PROBLEM STATEMENT:
Work out how many lines in these entries include the string "target", and give only that figure.

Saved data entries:

----

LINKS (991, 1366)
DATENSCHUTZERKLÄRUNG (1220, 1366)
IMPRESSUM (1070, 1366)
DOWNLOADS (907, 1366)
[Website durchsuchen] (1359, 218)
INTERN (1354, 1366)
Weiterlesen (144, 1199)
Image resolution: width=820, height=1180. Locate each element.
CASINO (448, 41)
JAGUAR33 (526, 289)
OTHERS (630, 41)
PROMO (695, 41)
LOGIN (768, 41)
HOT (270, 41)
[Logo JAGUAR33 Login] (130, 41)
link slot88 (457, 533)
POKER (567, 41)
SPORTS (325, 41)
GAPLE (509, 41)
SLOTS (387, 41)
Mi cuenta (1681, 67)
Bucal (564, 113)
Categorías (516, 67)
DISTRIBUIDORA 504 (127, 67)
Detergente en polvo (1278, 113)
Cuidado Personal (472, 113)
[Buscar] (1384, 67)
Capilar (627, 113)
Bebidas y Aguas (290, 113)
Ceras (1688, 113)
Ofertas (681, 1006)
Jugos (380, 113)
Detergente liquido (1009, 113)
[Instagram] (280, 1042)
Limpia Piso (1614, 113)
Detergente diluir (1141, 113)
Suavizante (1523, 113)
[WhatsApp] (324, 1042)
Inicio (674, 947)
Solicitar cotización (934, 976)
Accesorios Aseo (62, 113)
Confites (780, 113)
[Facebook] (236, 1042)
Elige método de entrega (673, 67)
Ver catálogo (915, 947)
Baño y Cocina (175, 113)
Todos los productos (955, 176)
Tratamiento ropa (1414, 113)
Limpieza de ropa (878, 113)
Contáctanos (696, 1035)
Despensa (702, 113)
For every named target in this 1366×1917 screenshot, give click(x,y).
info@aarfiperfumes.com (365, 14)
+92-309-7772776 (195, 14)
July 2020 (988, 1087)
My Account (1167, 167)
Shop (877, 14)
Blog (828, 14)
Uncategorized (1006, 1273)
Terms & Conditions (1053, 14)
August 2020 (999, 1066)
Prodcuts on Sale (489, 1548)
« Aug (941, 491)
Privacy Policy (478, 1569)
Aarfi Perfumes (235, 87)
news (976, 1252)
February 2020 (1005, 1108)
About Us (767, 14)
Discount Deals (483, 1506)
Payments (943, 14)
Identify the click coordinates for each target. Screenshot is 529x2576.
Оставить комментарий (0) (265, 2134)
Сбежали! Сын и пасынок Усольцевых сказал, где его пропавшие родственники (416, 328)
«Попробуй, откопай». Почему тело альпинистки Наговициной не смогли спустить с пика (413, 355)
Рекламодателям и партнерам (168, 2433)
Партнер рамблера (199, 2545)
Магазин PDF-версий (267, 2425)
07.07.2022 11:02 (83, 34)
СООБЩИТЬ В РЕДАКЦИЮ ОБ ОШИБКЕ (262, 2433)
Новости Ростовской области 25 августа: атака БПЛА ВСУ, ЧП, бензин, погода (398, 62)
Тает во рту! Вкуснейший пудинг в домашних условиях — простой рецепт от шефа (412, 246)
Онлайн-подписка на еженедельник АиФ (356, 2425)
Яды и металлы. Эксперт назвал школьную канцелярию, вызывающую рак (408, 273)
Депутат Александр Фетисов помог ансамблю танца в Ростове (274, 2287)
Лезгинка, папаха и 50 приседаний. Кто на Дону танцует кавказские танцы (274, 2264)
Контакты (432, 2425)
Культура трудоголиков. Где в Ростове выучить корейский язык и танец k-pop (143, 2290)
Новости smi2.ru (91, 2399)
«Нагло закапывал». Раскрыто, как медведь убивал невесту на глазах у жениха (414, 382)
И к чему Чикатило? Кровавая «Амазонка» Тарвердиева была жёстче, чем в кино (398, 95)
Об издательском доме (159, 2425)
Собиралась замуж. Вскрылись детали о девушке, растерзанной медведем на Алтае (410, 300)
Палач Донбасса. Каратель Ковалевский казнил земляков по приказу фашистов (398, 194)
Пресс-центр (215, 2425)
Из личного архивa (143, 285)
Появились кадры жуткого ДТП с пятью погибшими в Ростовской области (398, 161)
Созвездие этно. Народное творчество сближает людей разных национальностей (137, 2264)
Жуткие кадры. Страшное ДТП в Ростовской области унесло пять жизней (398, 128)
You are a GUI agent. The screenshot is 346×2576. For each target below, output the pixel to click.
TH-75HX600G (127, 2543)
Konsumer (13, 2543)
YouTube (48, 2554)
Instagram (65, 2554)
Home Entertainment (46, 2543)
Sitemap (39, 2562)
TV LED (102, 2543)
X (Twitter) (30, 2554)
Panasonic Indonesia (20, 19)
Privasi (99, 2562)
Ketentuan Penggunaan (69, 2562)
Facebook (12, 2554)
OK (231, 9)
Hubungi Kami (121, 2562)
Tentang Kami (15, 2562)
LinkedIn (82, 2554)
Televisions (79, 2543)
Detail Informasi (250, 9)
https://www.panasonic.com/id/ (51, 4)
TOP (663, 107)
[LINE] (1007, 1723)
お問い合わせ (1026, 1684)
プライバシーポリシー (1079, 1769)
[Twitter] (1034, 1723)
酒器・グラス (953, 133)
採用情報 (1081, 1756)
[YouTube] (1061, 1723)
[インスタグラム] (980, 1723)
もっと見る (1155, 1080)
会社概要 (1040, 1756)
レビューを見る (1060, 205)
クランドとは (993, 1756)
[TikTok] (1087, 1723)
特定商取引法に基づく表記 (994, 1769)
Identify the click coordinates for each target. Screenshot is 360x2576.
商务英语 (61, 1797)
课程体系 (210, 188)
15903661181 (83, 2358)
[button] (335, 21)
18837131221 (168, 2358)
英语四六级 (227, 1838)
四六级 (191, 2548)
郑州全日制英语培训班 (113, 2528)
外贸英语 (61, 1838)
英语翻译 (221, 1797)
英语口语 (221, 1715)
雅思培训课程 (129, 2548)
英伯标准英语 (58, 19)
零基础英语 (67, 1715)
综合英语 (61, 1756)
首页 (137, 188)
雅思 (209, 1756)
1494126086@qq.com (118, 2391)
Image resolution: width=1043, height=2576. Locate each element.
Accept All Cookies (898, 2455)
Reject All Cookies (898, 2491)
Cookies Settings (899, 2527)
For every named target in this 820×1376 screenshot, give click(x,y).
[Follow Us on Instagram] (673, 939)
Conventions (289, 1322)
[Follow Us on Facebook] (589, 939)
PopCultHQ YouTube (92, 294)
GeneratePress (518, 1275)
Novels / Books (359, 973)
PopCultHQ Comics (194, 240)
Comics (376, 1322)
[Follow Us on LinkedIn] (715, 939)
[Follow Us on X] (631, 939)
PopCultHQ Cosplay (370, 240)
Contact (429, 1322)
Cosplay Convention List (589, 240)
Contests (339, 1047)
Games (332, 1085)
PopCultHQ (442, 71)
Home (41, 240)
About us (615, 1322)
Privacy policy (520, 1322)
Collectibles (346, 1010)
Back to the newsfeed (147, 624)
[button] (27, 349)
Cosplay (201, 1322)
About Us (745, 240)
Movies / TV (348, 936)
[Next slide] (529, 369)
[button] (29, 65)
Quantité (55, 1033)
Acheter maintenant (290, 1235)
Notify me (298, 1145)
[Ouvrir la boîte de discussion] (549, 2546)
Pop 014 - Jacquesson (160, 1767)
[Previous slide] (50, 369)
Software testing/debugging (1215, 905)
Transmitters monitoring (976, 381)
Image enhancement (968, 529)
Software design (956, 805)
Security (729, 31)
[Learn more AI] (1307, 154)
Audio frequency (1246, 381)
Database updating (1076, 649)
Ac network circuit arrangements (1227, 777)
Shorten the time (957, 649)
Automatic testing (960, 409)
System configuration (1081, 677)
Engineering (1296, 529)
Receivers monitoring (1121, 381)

----

WRITTEN REPLY:
5